• [What to do]:
a. In the notebook review, how much did the writer pay for the recycled hard cover notebook, and where was it bought?
b. The notebook review has a sentence that calls the polynote a reporter notebook. List every feature that sentence gives for it.
c. Extend the notebook review from the point where it stops.

Monthly Archives: March 2011


Black n’ Red polynote A7 plain 2

Last week I bought Black n’ Red’s pocket-sized, i.e. A7, polynote in my local Tesco’s. The polynote is a reporter notebook that flips open at the top and features a polypropylene cover and an elastic band. I bought it because it was half prize, only 60p (97¢; 68c), and because I was quite happy with my previous Black n’ Red purchase, a hard cover Black n’ Red recycled notebook.

Black n’ Red recycled hard cover notebook

My previous Red n’ Black purchase, the recycled notebook is really nice. Unlike the US version reviewed at Office Supply Geek it features British and European maps and information. I only paid £ 3.50 in my university’s library, but the price is probably either subsidised or they do not earn any money from this notebook as I have never seen anywhere else for a similar price. I have used this notebook for several months, but have only used pencils in this notebook, so I cannot comment on the suitability of the paper for fountain pens. It does however feel like good quality paper. I did contact Hamelin / Oxford brands with some questions about the paper, probably about a year ago, but unfortunately I never received a reply.

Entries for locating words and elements
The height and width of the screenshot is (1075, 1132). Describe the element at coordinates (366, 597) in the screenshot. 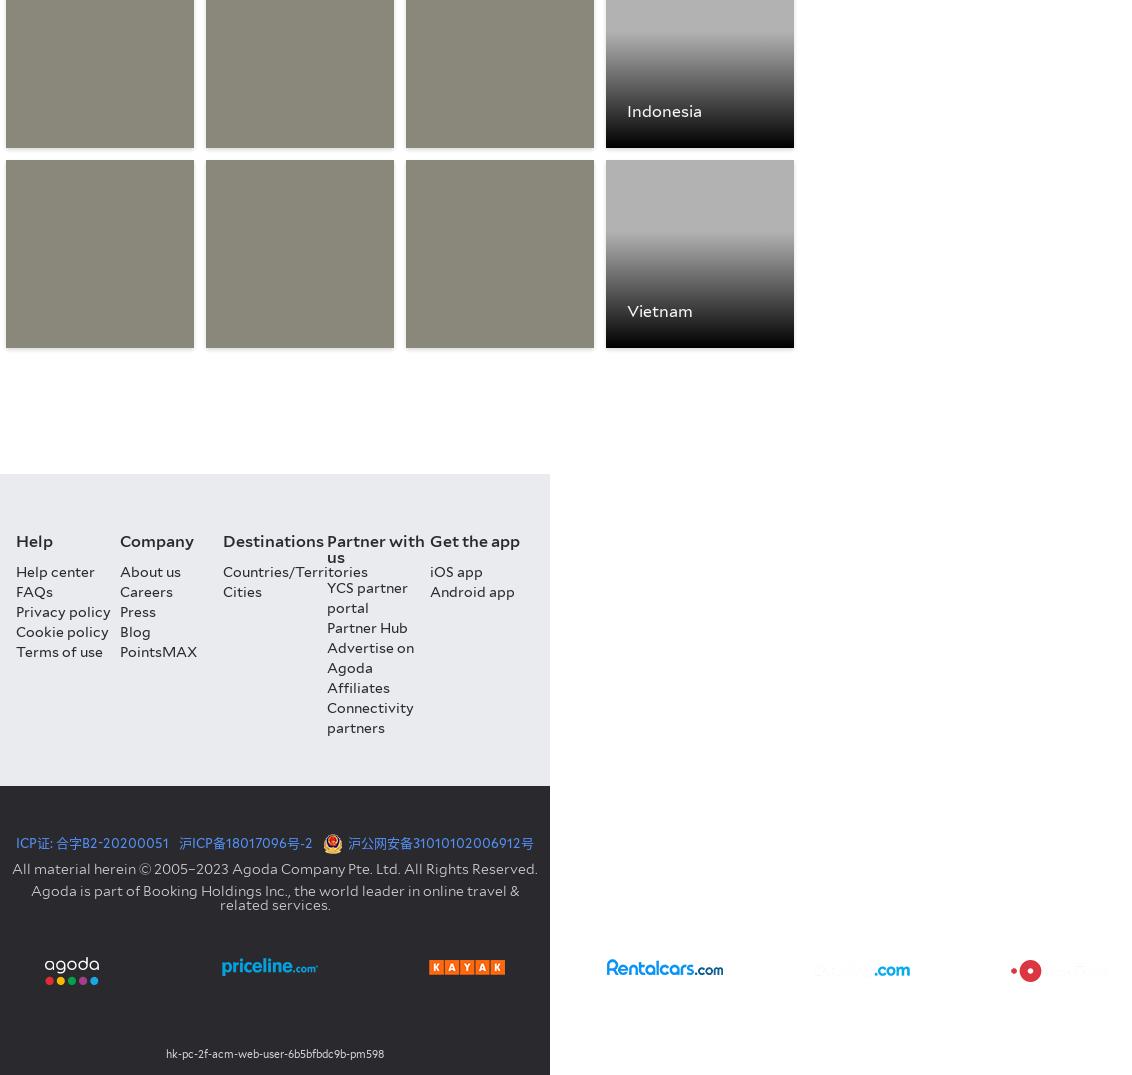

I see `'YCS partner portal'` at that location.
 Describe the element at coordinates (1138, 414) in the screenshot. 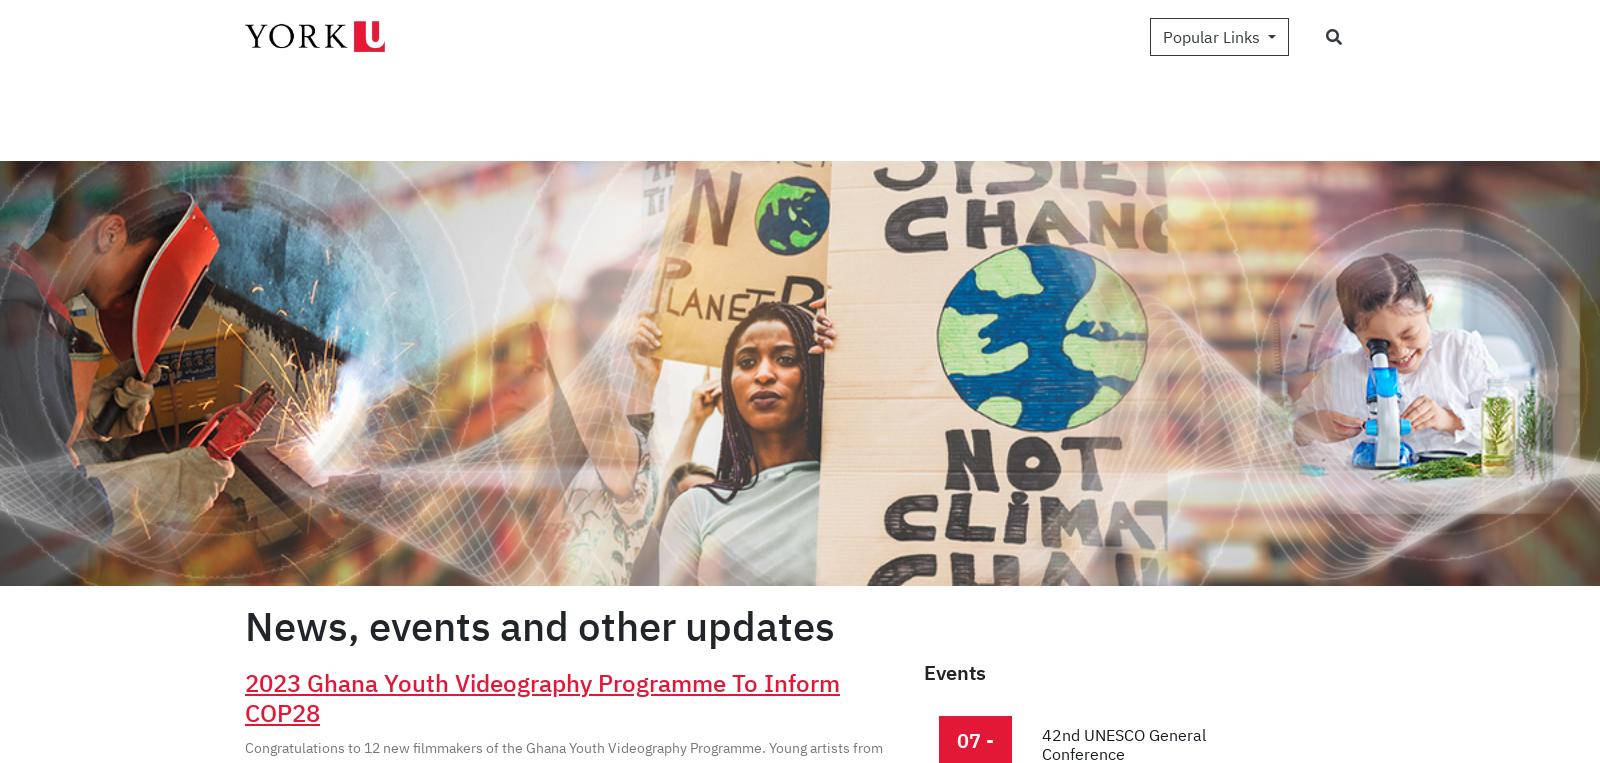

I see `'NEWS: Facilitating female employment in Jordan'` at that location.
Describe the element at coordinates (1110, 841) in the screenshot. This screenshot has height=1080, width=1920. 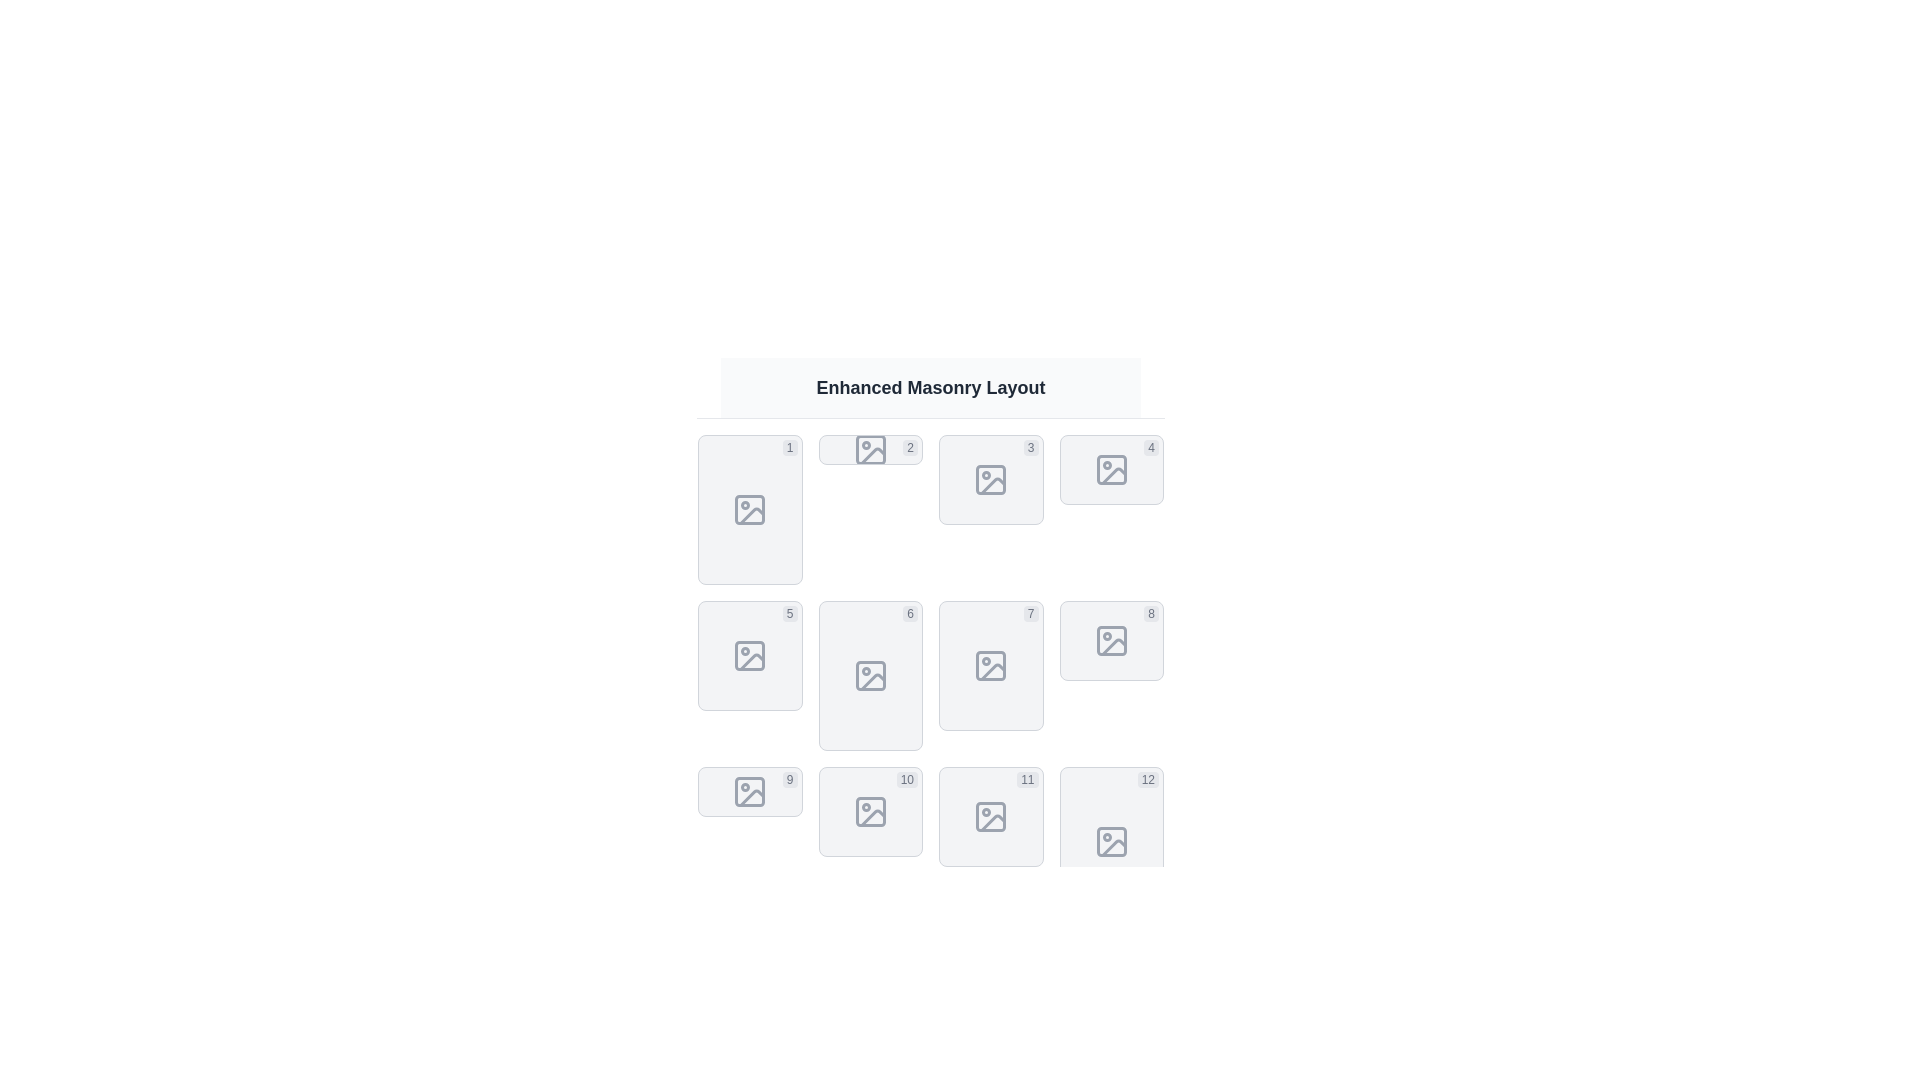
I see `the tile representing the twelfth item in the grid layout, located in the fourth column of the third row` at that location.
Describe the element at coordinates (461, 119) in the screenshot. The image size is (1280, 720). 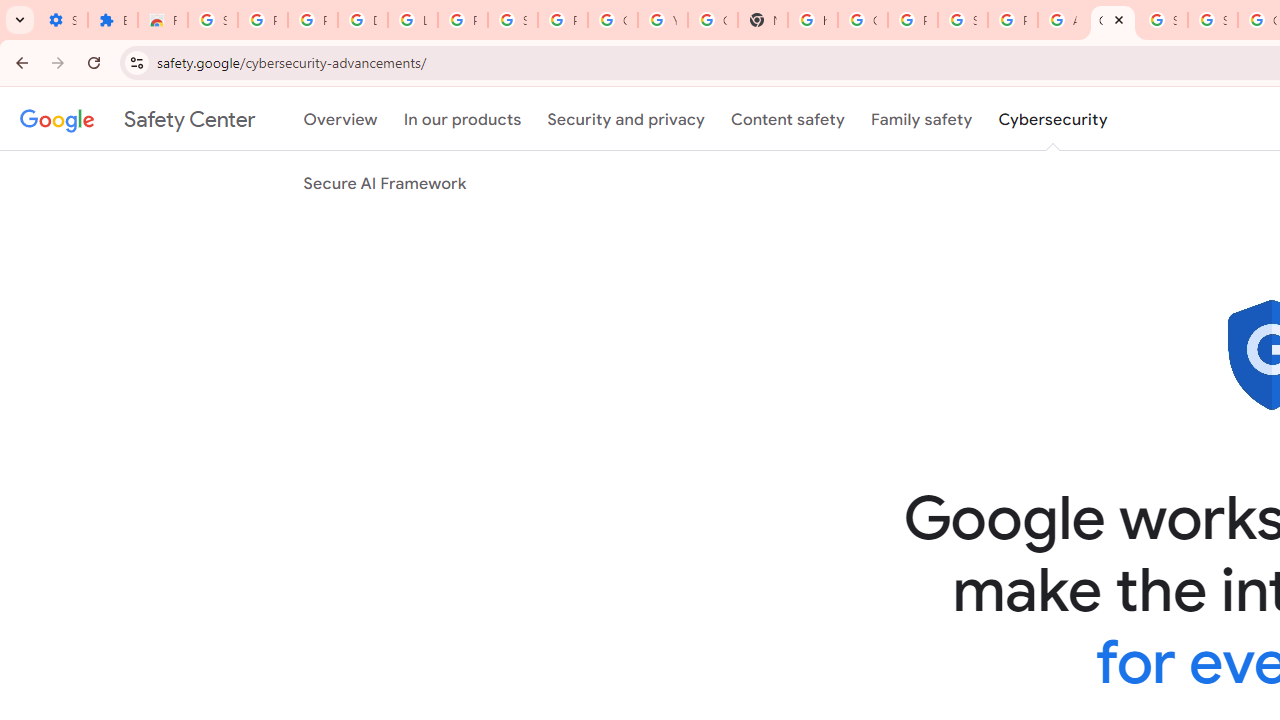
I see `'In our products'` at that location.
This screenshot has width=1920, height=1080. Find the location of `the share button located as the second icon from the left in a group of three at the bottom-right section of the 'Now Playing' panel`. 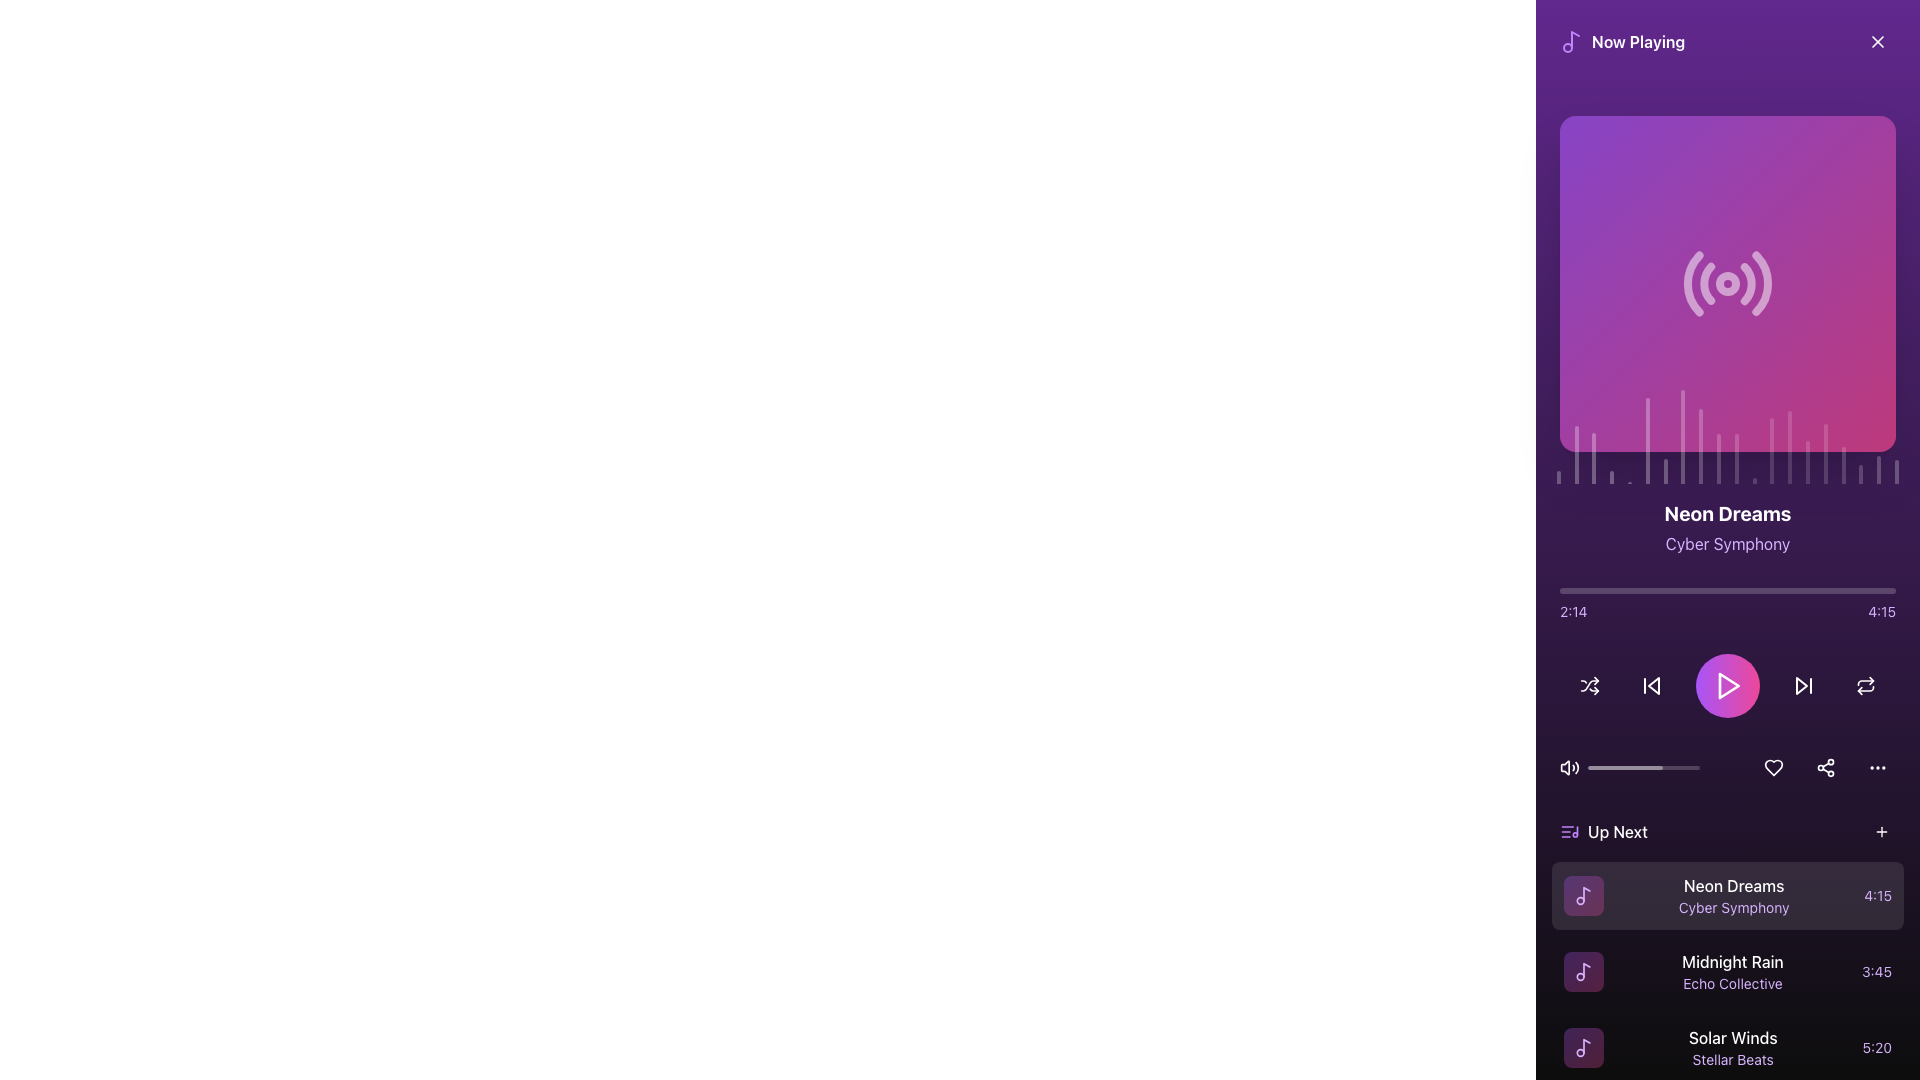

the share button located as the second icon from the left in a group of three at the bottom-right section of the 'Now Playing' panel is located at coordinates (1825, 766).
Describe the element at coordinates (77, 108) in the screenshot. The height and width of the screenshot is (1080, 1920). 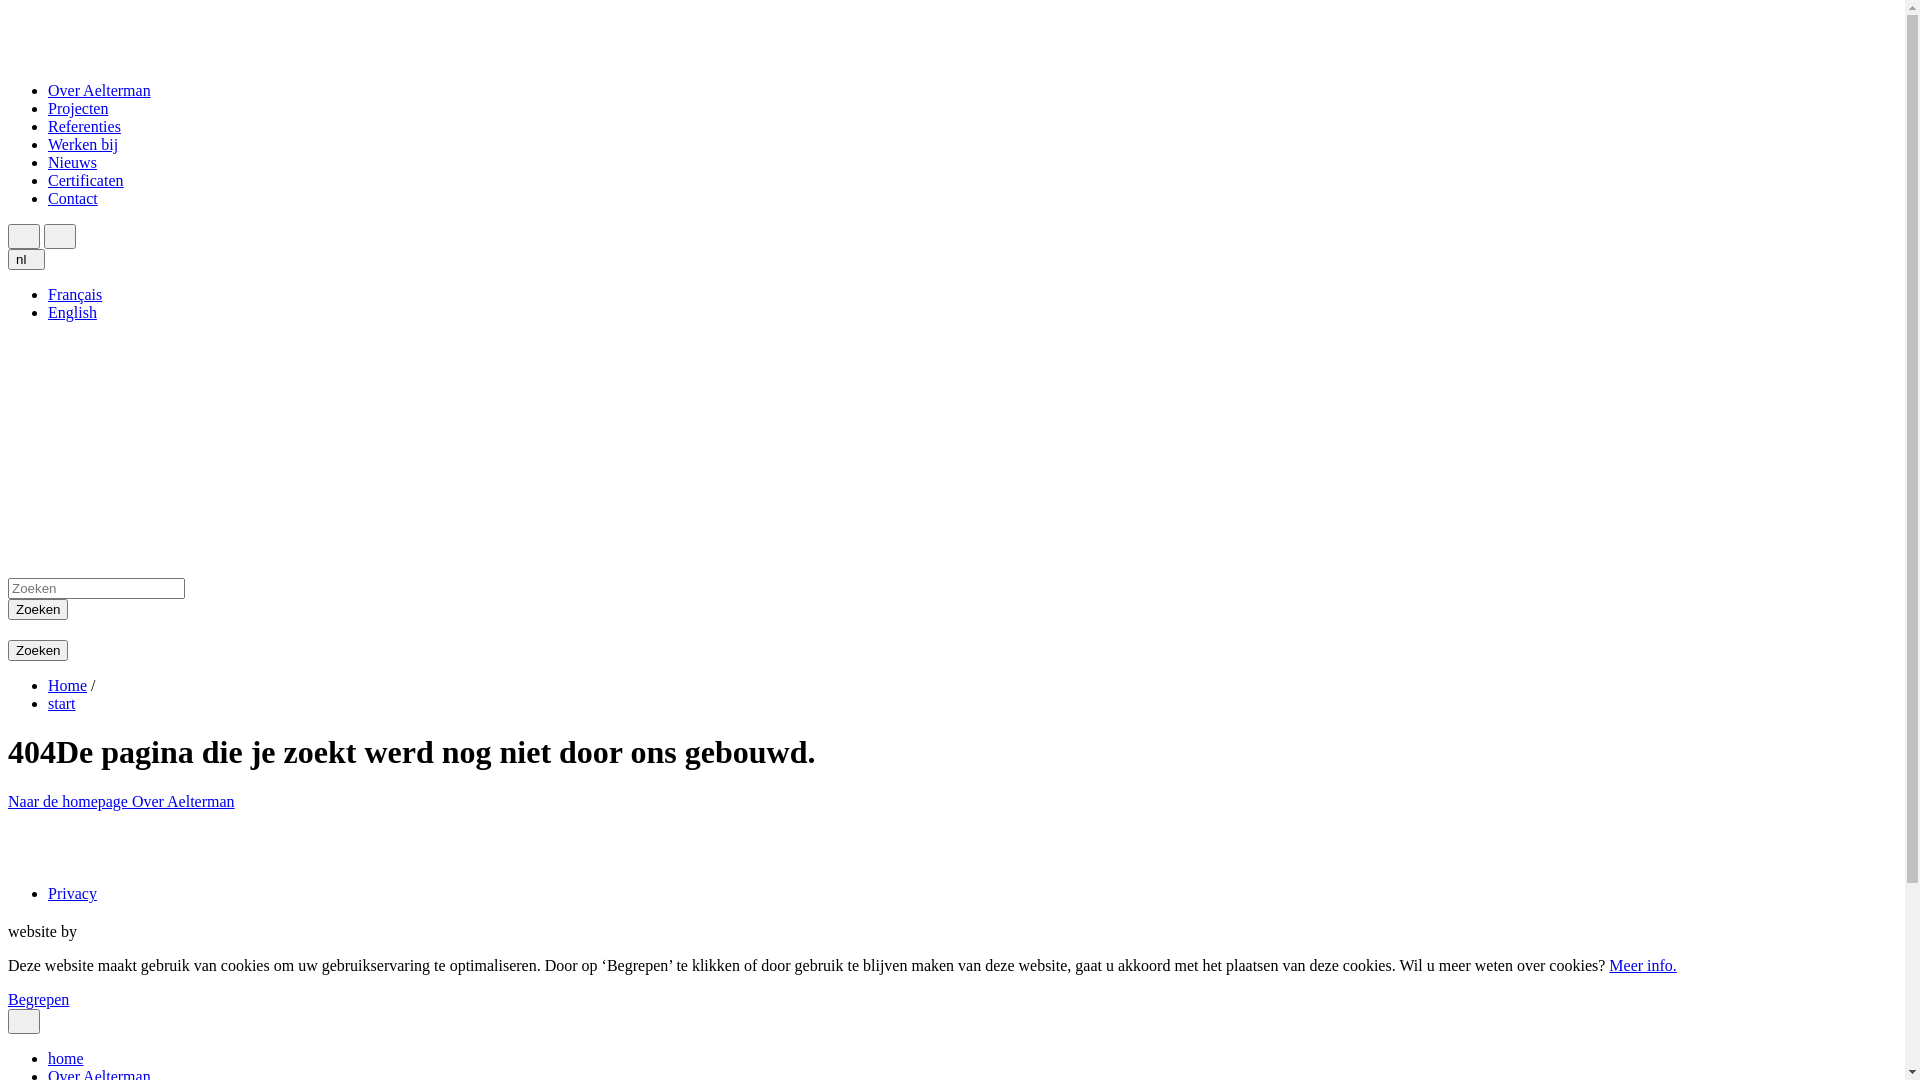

• [Responses]:
a. The writer paid £3.50 for it at their university's library.

b.
- It flips open at the top.
- It has a polypropylene cover.
- It has an elastic band.

c.
Back to the polynote

There seems to be a ruled version, too, but I bought the plain version. It contains 192 pages of 90 g/m² Optik Paper. The polypropylene cover seems durable and robust and can be wiped easily if dirty. The polynote does also contain a page with reference information, similar to the one found in the recycled notebook, but this time restricted to metric / imperial conversion tables. There is no danger that pages would fall out by mistake, but they can be removed easily if you wish to do so. The paper has a high quality feel to it and is more opaque than other 90 g/m² paper I have used in the past.

As you can see in the first photo I tried a pencil and two fountain pen inks on the paper.Erasing the graphite works well. The paper feels extremely smooth when erasing, but seems to retain more of a dent where the graphite was than other paper. This means you can see or guess the writing because of the slight indentation. Both inks worked well on the paper and did not bleed through the page.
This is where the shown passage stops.